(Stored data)
:::

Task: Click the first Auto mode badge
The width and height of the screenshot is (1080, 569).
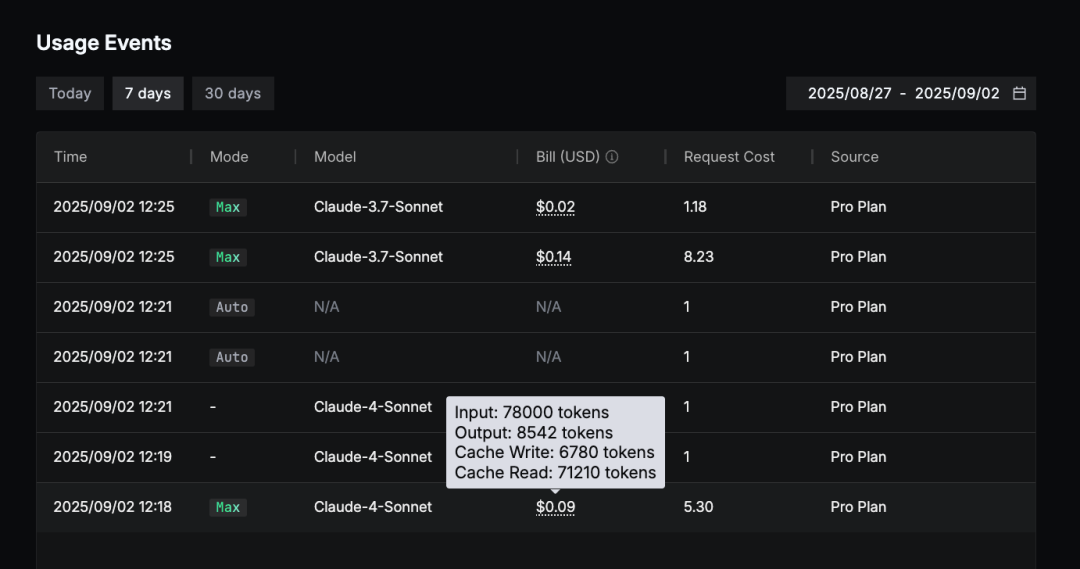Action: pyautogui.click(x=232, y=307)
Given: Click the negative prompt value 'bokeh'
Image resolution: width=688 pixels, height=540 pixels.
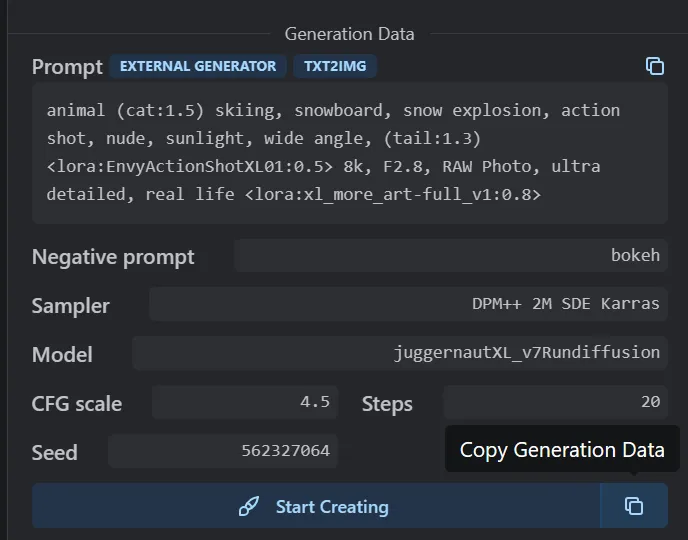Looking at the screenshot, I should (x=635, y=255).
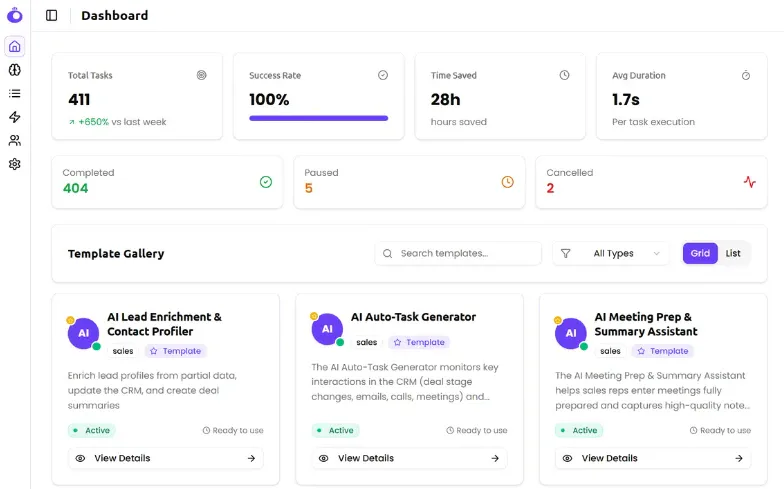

:::

Before printing the records again, strip out the pictures; change nothing else.

Task: Click the first Auto mode badge
The width and height of the screenshot is (1080, 569).
Action: pyautogui.click(x=232, y=307)
Given: Click the negative prompt value 'bokeh'
Image resolution: width=688 pixels, height=540 pixels.
Looking at the screenshot, I should (x=635, y=255).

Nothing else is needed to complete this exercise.